3. Les lésions tumorales malignes

  • Carcinome épidermoïde vulvaire : survient le plus fréquemment sur deux types de lésions précancéreuses telles que la dysplasie indifférenciée (maladie de Bowen) ou sur des lésions de dysplasie différenciée (telles que des lésions leucoplasiques ou érythroleucoplasiques).
  • Maladie de Paget : survient habituellement chez une femme ménopausée. Se présente comme une plaque unique souvent très étendue légèrement squameuse siégeant plus sur la peau que sur la muqueuse, d’aspect eczématiforme nécessitant une biopsie.

 

4. Localisation vulvaire de quelques dermatoses

  • Lichen plan : les lésions sont constituées de papules blanchâtres disposées en réseau regroupées en petites plaques ou encore parfois de lésions associant à un érythème des érosions. Le traitement du lichen plan muqueux est palliatif, c’est-à-dire qu’aucun traitement ne permet une guérison définitive mais l’on obtient quand même des effets bénéfiques par la corticothérapie locale ou plus rarement par voie générale.
  • Lichen scléreux vulvaire : il survient dans la moitié des cas après la ménopause mais il peut également se voir chez l’adulte jeune et même chez la petite fille.
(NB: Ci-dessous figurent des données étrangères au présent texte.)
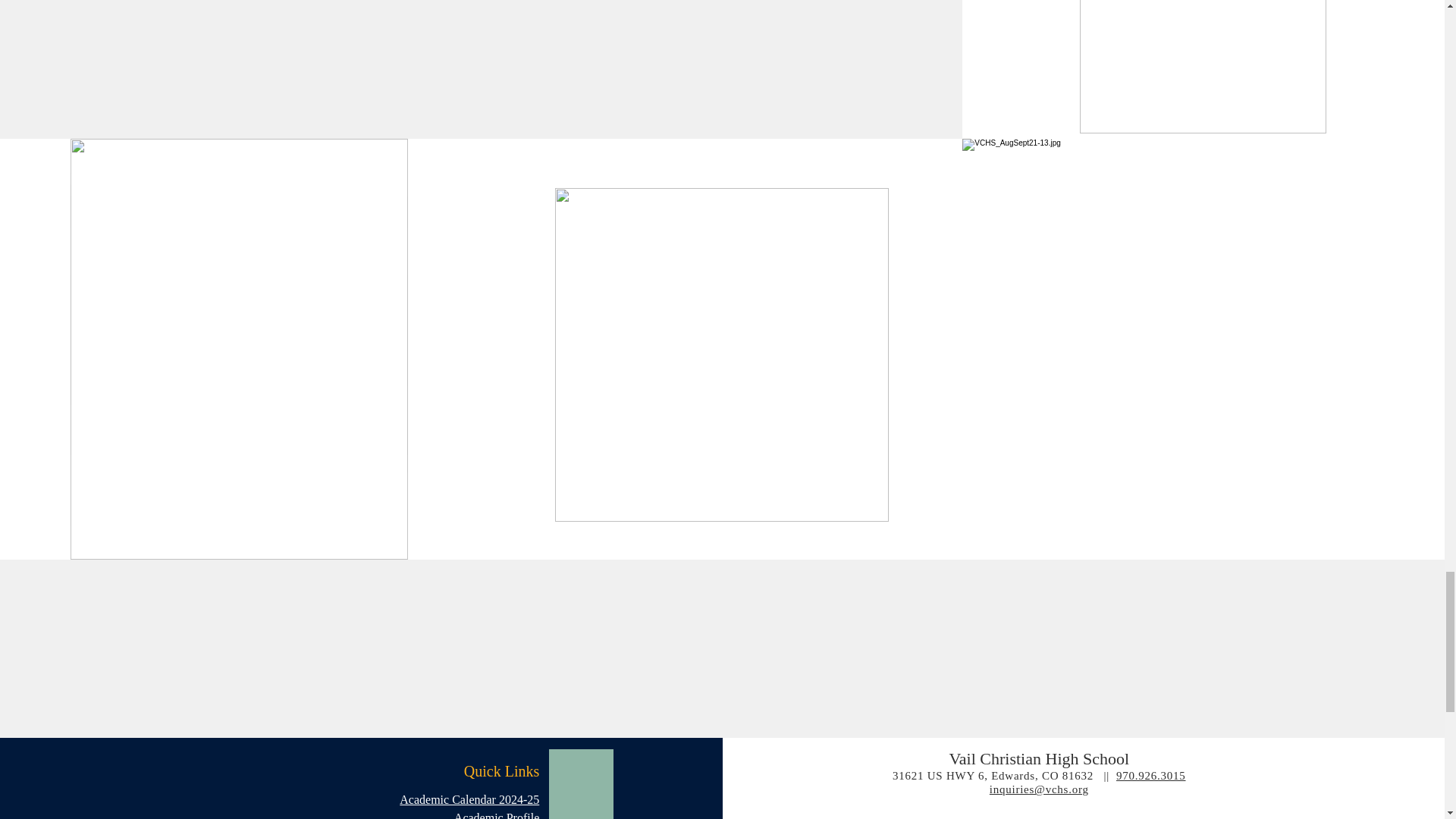
Academic Calendar 2024-25 (468, 799)
Copy of VCHS Admissions 2022 HIGHLIGHTS.png (1203, 66)
FOLLOW US!.gif (721, 354)
Academic Profile (496, 815)
Given the description of an element on the screen output the (x, y) to click on. 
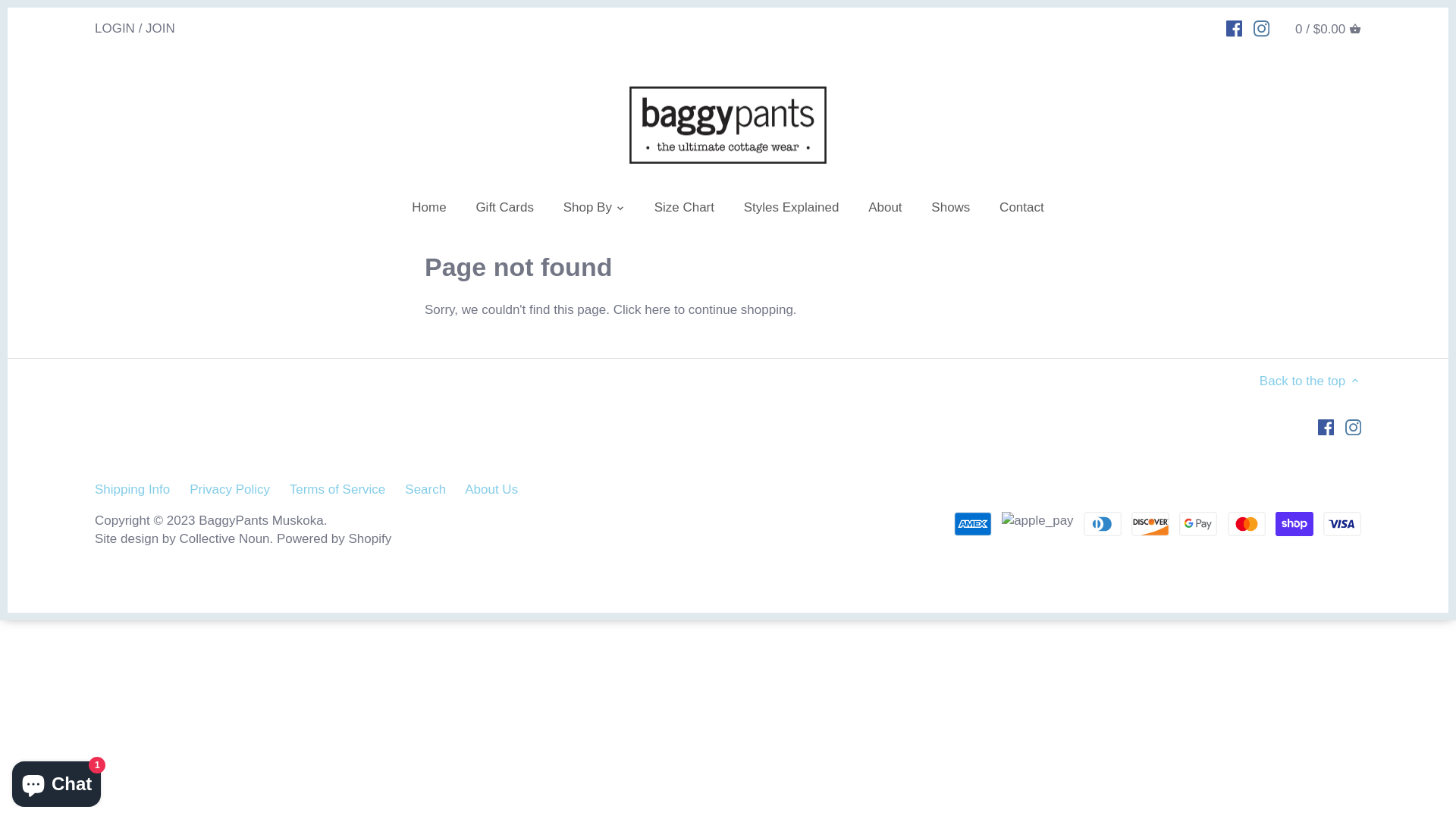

Les démangeaisons sont des signes habituellement révélateurs. On peut observer une modification d’aspect de la muqueuse vulvaire ayant un aspect blanchâtre ou ivoirin à surface rugueuse ou ayant perdu sa souplesse. Une atrophie des muqueuses est également présente et un effacement partiel ou total des petites lèvres. Le traitement du lichen scléreux vulvaire est médical.
  • Vitiligo : le vitiligo est fréquent à la vulve formant des plaques blanches très bien limitées souvent entourées d’une hyperpigmentation.
  • Psoriasis : constituant des plaques rouges ou rosées, lisses bien délimitées, allongées sur les bords libres de grandes lèvres ou dans les plis, souvent symétriques parfois fissurés au fond d’un pli.
  • Dermite séborrhéique : donne un prurit léger ou nul, constituant des plaques rouges ou rosées parfois un peu squameuses prédominant sur les bords libres des grandes lèvres dans les zones pileuses mal limitées principalement chez les jeunes.
  • Eczéma de contact : donnant un prurit ainsi qu’un érythème diffus mal limité prédominant aux zones de contact avec les sous-vêtements. Le diagnostic s’effectue par les tests épicutanés : le traitement consiste en la suppression de l’allergène.
  • Aphtose : l’aphtose vulvaire est rarement isolée, elle est le plus souvent associée à une aphtose buccale.

 

5. Vulvodynies

Les vulvodynies se définissent comme une sensation inconfortable localisée à la vulve et donnant des brûlures à type de cuisson ou d’irritation sans qu’on ne note une anomalie clinique. Une mise au point est nécessaire.